I permessi sono posti a carico dell’INPS e per gli stessi vengono considerati tutti gli elementi della retribuzione rientranti nel concetto di paga globale giornaliera.
I permessi non fruiti in un mese non possono essere cumulati nei mesi successivi.
b) la sede di lavoro più vicina
Anche in questo caso i soggetti beneficiari dell’agevolazione sono i parenti o affini entro il 3° grado. La logica della norma è ancora una volta quella di assicurare l’assistenza continuativa alla persona disabile. Il diritto alla scelta della sede di lavoro più vicina sussiste non solo al momento della costituzione del rapporto di lavoro, ma anche durante lo svolgimento dello stesso; con il conseguente diritto del lavoratore ad ottenere il trasferimento ad una sede più vicina al domicilio anche dopo essere stato assegnato ad una più lontana.

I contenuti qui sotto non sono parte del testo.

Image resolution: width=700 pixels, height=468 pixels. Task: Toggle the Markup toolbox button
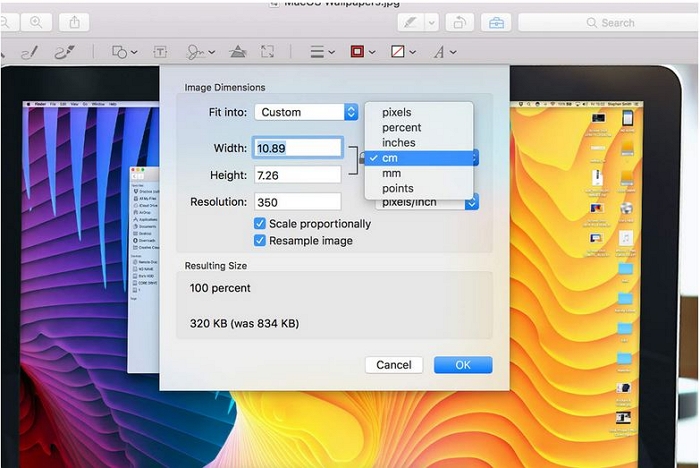coord(494,22)
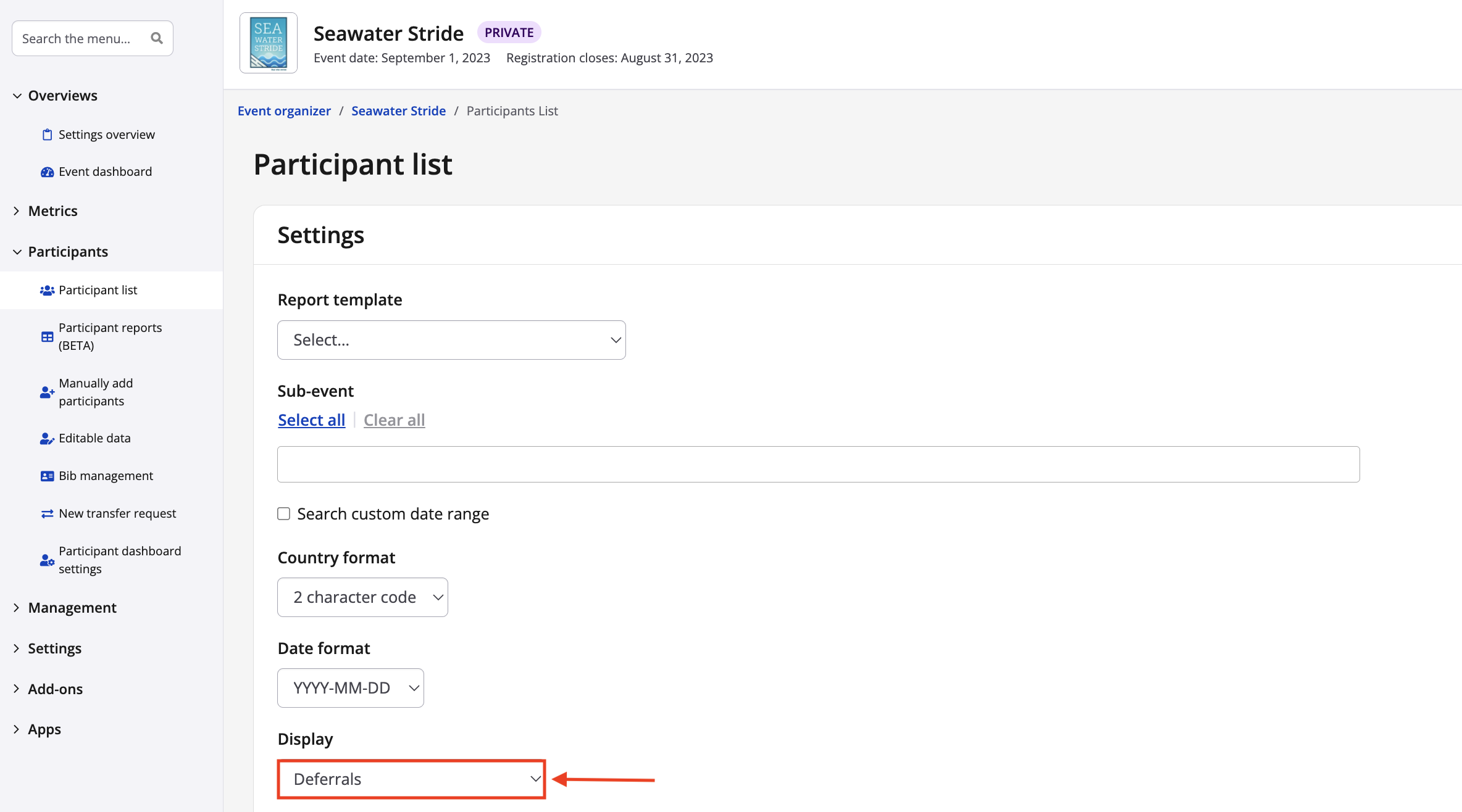Click the Event dashboard gauge icon
Image resolution: width=1462 pixels, height=812 pixels.
47,172
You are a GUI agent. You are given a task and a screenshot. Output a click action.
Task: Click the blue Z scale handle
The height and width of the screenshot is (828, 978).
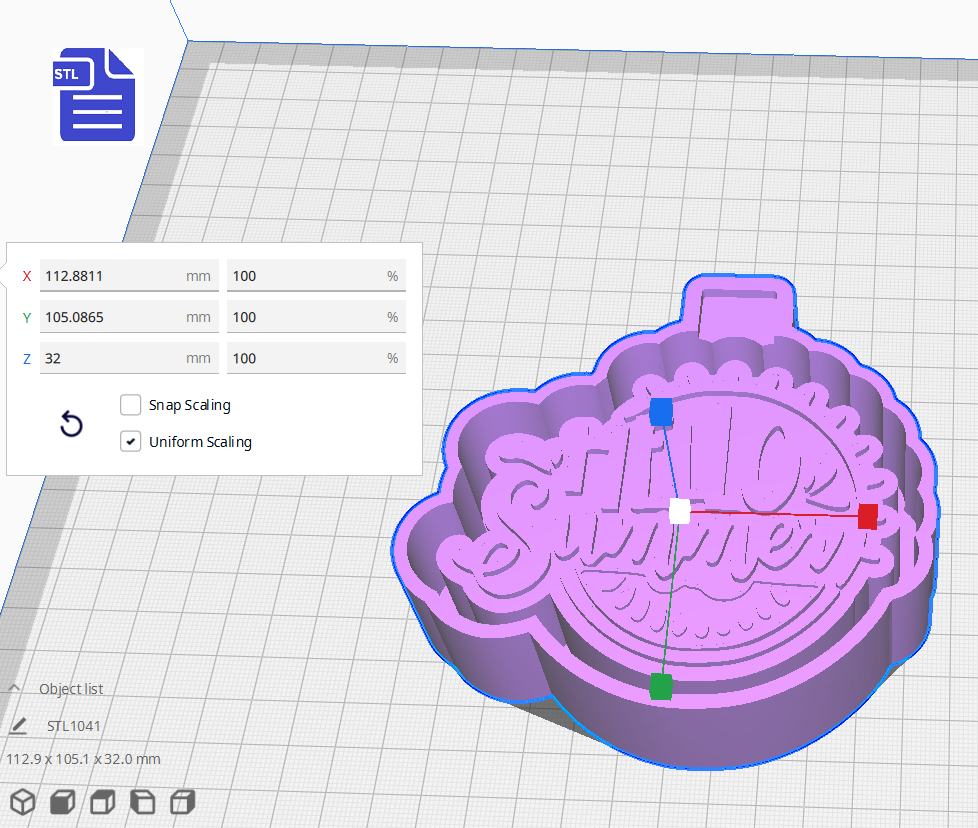(x=660, y=409)
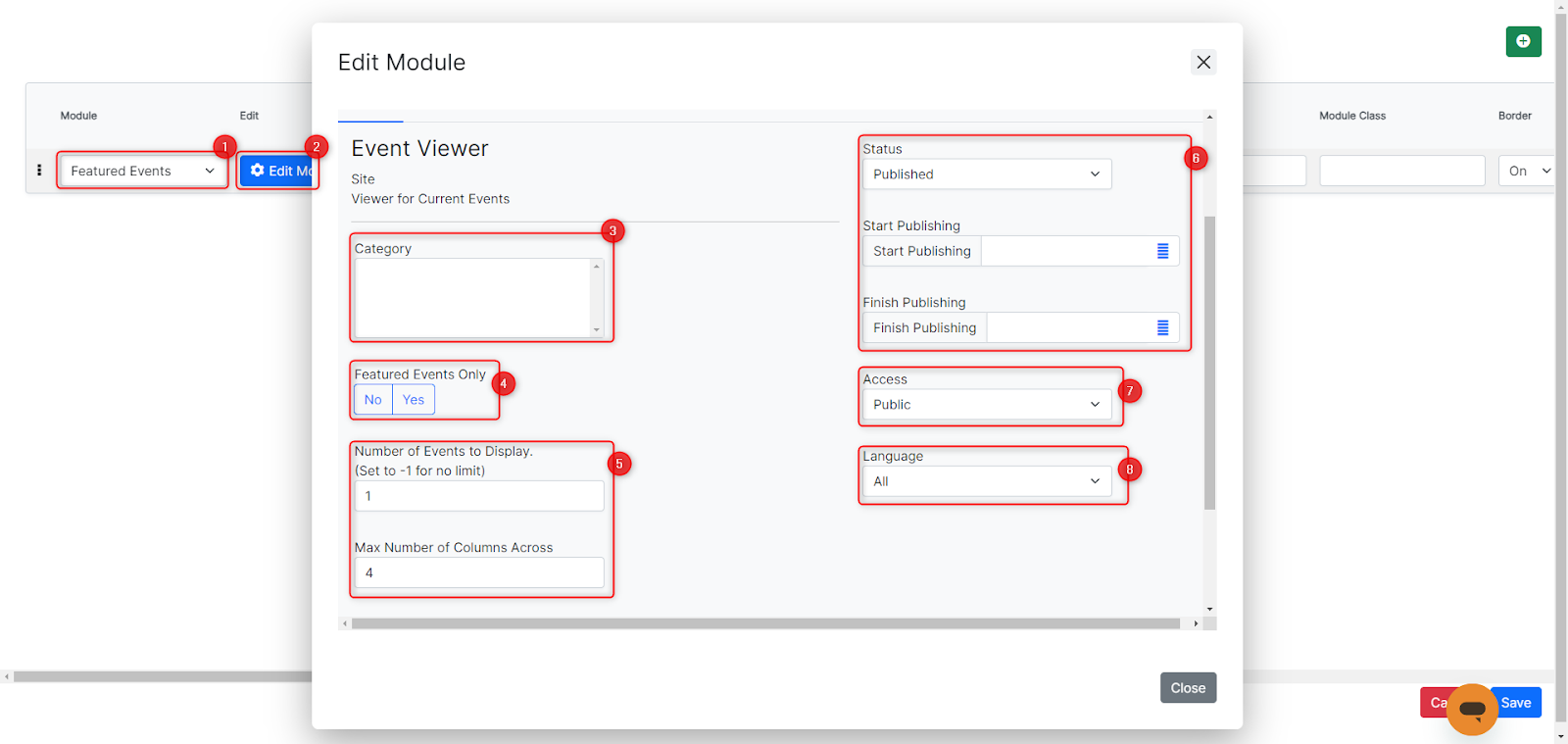Image resolution: width=1568 pixels, height=744 pixels.
Task: Open the Access Public dropdown
Action: click(x=986, y=405)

Per completezza, rileviamo che ulteriori agevolazioni sono previste dalla Legge n. 53/2000 (art. 4). I permessi retribuiti di tre giorni all’anno previsti dalla legge  vengono riconosciuti in caso di grave infermità del coniuge o un parente entro il secondo grado (fratello o sorella), e possono essere cumulati con i permessi concessi in base all’art. 33 della legge n. 104/1992. E’ inoltre previsto un periodo di congedo straordinario, che può essere anche frazionato a giorni, settimane o mesi per la durata massima complessiva, nell’arco della vita lavorativa, di due anni. Il congedo è consentito al dipendente pubblico o privato se sussistono gravi e documentati motivi familiari. Fra questi gravi motivi rientrano anche le patologie che comportano la riduzione o perdita di autonomia personale del familiare. Anche in questo caso occorre fare apposita domanda all’INPS, presentando la relativa documentazione medica.